__Tasks and exercises__.
1. Set down, word for word, the part of the Halyna Hutchins biography from "Halyna Anatoliivna Hutchins" to "in her death.".
2. Answer these questions using the Halyna Hutchins biography:
(a) In which city did Hutchins grow up?
(b) What was her degree in?
(c) On the set of which film was she shot?
3. List every film title named in the Halyna Hutchins biography.
** start of Text excerpt **
Halyna Anatoliivna Hutchins (; , , ; April 10, 1979 – October 21, 2021) was a Ukrainian cinematographer. She worked on more than 30 feature-length films, short films, and TV miniseries, including the films Archenemy, Darlin', and Blindfire. On October 21, 2021, she was accidentally shot by actor Alec Baldwin using a prop gun that was not properly checked during production on the set of the film Rust. The incident resulted in her death.

Early life
Hutchins was born on April 10, 1979 in Horodets, Ukrainian SSR. She grew up in the Russian city of Murmansk, on a Soviet military base in the Arctic. There, her father served in the Soviet Navy. She called herself an "army brat". According to film historian Jim Hemphill, she first became interested in film while living at the military base. She attended National Agricultural University and then Kyiv National University, first studying economics before changing her study to journalism. Hutchins graduated with a degree in international journalism and worked on documentary films as an investigative journalist in Eastern Europe. She met her husband Matthew, who is American, while in the US. They had a son, Andros. Though living in the US, she maintained her Ukrainian citizenship, remained proud of her heritage and often returned to visit.
** end of Text excerpt **
** start of Data **
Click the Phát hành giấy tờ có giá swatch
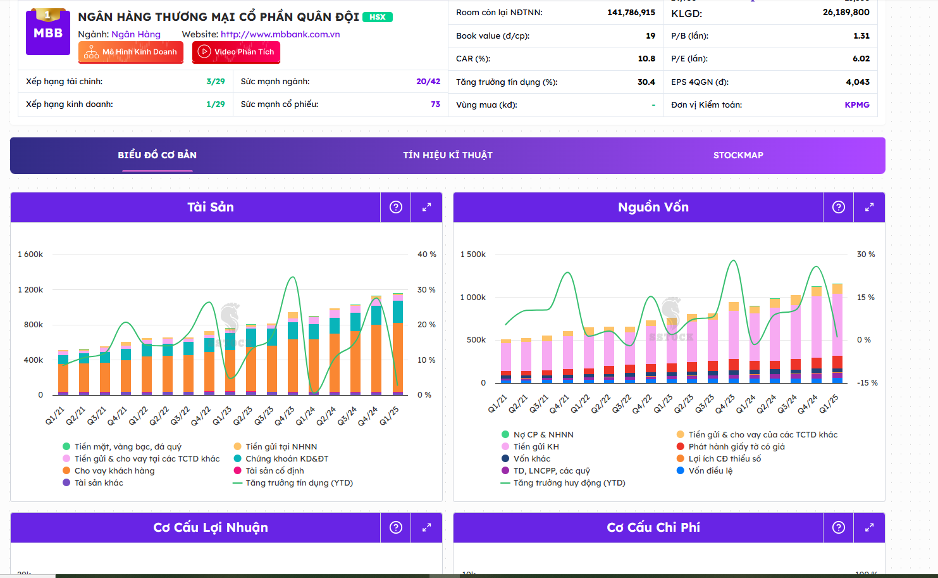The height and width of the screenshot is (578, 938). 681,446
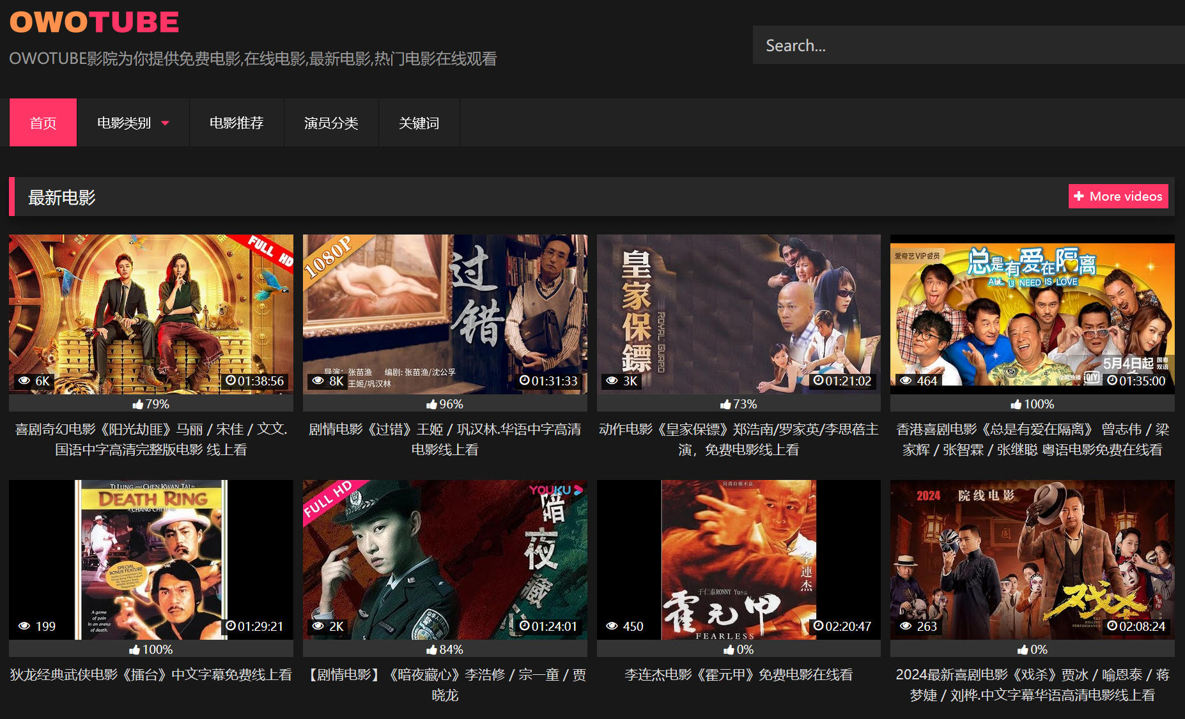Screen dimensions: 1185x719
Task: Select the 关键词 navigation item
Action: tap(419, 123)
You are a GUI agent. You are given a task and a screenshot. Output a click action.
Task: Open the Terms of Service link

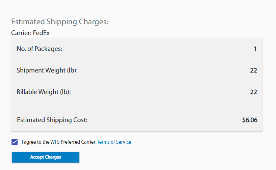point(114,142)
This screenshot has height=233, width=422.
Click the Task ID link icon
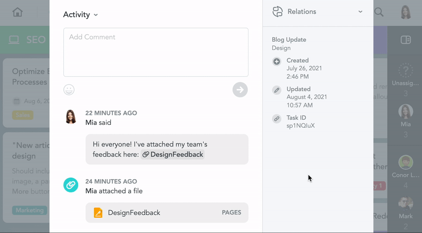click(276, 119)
** end of Data **
__Final results__.
1.
Halyna Anatoliivna Hutchins (; , , ; April 10, 1979 – October 21, 2021) was a Ukrainian cinematographer. She worked on more than 30 feature-length films, short films, and TV miniseries, including the films Archenemy, Darlin', and Blindfire. On October 21, 2021, she was accidentally shot by actor Alec Baldwin using a prop gun that was not properly checked during production on the set of the film Rust. The incident resulted in her death.

2.
(a) Murmansk
(b) International journalism
(c) Rust

3.
Archenemy
Darlin'
Blindfire
Rust